Hauenstein: Das ist korrekt, genau. Also die Nachfrage, die findet überwiegend in China, in Hongkong und in Macao statt. Allerdings gibt es durchaus andere Länder, die auch im Elfenbeinhandel Mitdarsteller sind. Allerdings haben wir uns in unserer Analyse auf die genannten Länder beschränkt. Dort finden wir einen sehr starken Zusammenhang zwischen dem jährlich variierenden Elfenbeinpreis von Mammutelfenbein und der Anzahl der gewilderten Elefanten in Afrika.
Armut- und Korruptionsbekämpfung wirksamer als Wildhüter
Reuning: Welche Empfehlungen zum Management der Elefantenherden, der Bestände in Afrika geben Sie denn aufgrund Ihrer Ergebnisse?
Hauenstein: Das ist eine ganz schwierige Frage.
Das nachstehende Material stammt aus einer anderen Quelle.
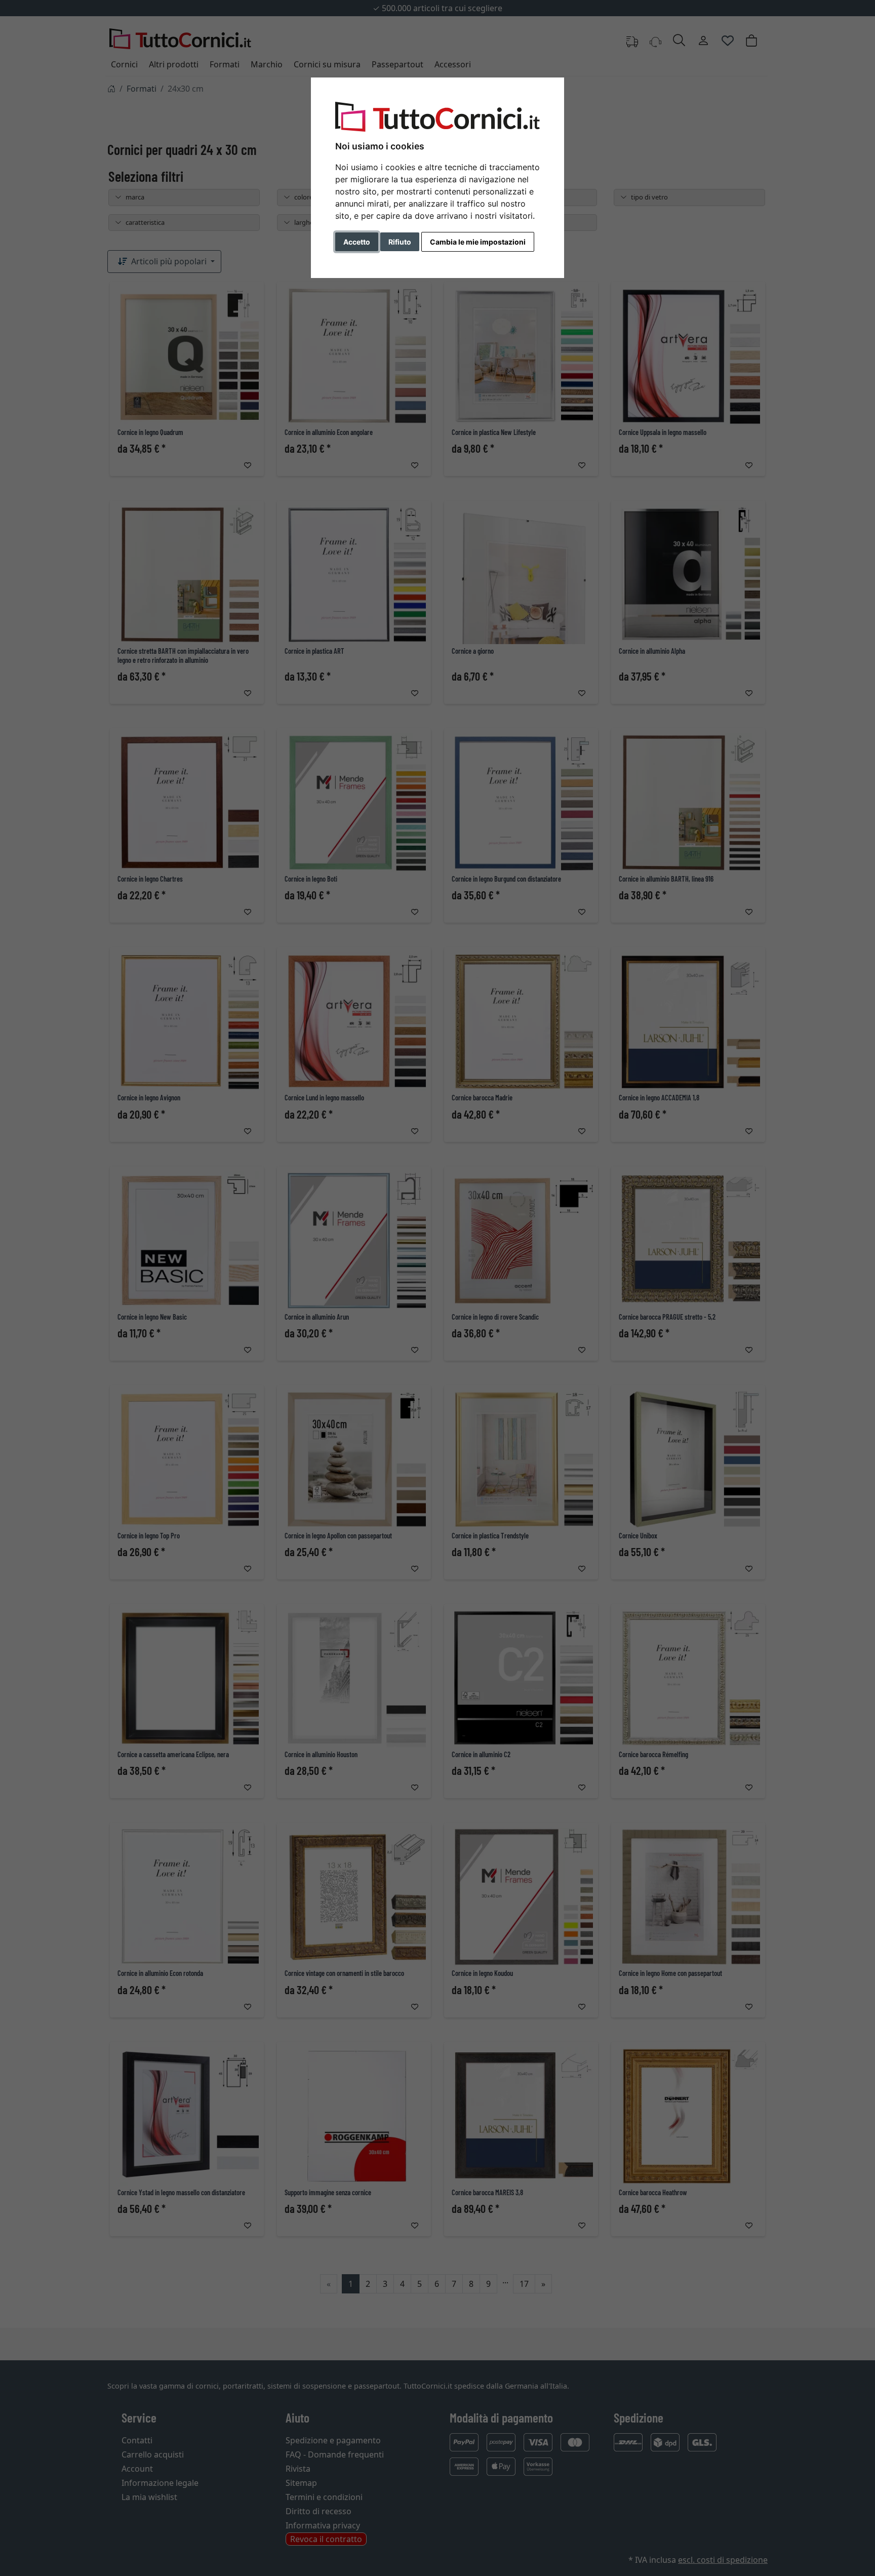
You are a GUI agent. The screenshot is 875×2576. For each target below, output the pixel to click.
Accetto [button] (356, 241)
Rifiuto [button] (399, 241)
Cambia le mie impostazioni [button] (478, 241)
Es ist vergleichsweise einfach, den Elefantenschutz durch gut ausgerüstete Wildhüter als etwas zu identifizieren, was sie unmittelbar tun können, was sich eben auch in der Vergangenheit als durchaus wirksam gezeigt hat. Allerdings dagegen ist es deutlich weniger greifbar und viel schwieriger, die systemischen Probleme wie Armut und Korruption anzugehen, obwohl das ultimativ potenziell wirksamer sein könnte, natürlich auch mit vielen weiteren Vorteilen verbunden wäre.